Objectives To explore the changes of structure and function of bacterial communities in maize rhizosphere and roots with continuous cropping years, as well as their responses to soil physiochemical properties.

Methods The investigation was carried out in Zhangye City, Gansu province. Soil and plant samples were collected in seed production fields under 1, 5 and 15 continuous cropping years at the big trumpet stage of maize, respectively. The soil physicochemical properties were analyzed using conventional methods, and the bacterial diversity, community composition, and function in maize rhizosphere and roots were determined using high-throughput sequencing technology.

Results Compared to 1 year, the soil bulk density, total P, total N, available P, available N, and pH significantly increased in the 5 and 15 year fields, while the total porosity, available K, and organic matter significantly decreased (P<0.05). The composition of maize rhizospheric and endophytic bacterial community changed, and the diversity and network complexity of bacterial community decreased with the increasing of continuous cropping years. The relative abundance of Acidobacteria, Proteobacteria, Bacteroidetes, Planctomycetes and Gemmatinonadota decreased in rhizosphere soil, while the relative abundance of Chloroflexi and Actinobacteriota increased. The relative abundance of beneficial Nitrospira, Sphingomonas, Lysobacter, Haliangium and Bryobacter decreased in rhizosphere soil. The relative abundance of inner phylum of Proteobacteria increased, while the relative abundance of Firmicutes, Bacteroidetes and actinomycetes decreased. The relative abundance of inner beneficial genera of Pseudomonas, Sphingomonas, Flavobacterium, Rhizobium and Pantoea decreased. In addition, the relative abundance of rhizospheric bacteria involved in antibiotics biosynthesis, amino acid biosynthesis, fatty acid synthesis, C5-branched dibasic acid metabolism, lipoic acid metabolism, pantothenate and CoA biosynthesis, peptidoglycan biosynthesis, D-alanine metabolism, lipopolysaccharide biosynthesis, cell cycle – caulobacter, and sulfur relay systems decreased with increasing years of continuous cropping. The relative abundances of endophytic bacteria invloved in the biosynthesis of amino acid, pantothenic acid, vancomycins, pantothenate and CoA, peptidoglycan, streptomycin, lipoate, as well as the metabolism of alanine and glutamate were decreased, while the relative abundance of biacteria in volved in the biosynthesis of anisamycins, synthesis and degradation of ketone bodies, bacterial chemotaxis, and the metabolism of C5-branched dibasic acid were overall increased.

Conclusions Soil nitrogen and phosphorus content, bulk density, and pH significantly increased with the extending of cropping years, while total porosity, organic matter and available potassium content significantly decreased. The composition and function of bacterial communities in maize rhizosphere and roots were affected, and rhizospheric and endophytic bacterial diversity, complexity and function decreased. And rhizospheric bacterial communities were more variable than endophytic bacteria.

▶ **Data section**:
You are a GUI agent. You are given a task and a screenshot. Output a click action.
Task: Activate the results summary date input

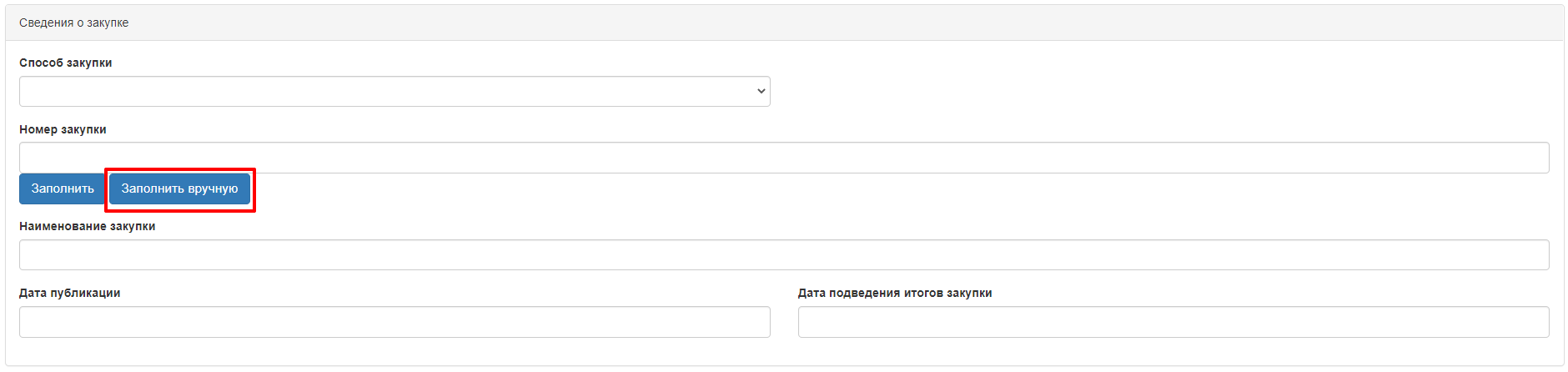tap(1173, 322)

▶ **Goal of the exercise**: Please echo the part of the maize abstract starting at "Conclusions Soil nitrogen and" and ending at "than endophytic bacteria.", word for word.

▶ **Exercise solution**:
Conclusions Soil nitrogen and phosphorus content, bulk density, and pH significantly increased with the extending of cropping years, while total porosity, organic matter and available potassium content significantly decreased. The composition and function of bacterial communities in maize rhizosphere and roots were affected, and rhizospheric and endophytic bacterial diversity, complexity and function decreased. And rhizospheric bacterial communities were more variable than endophytic bacteria.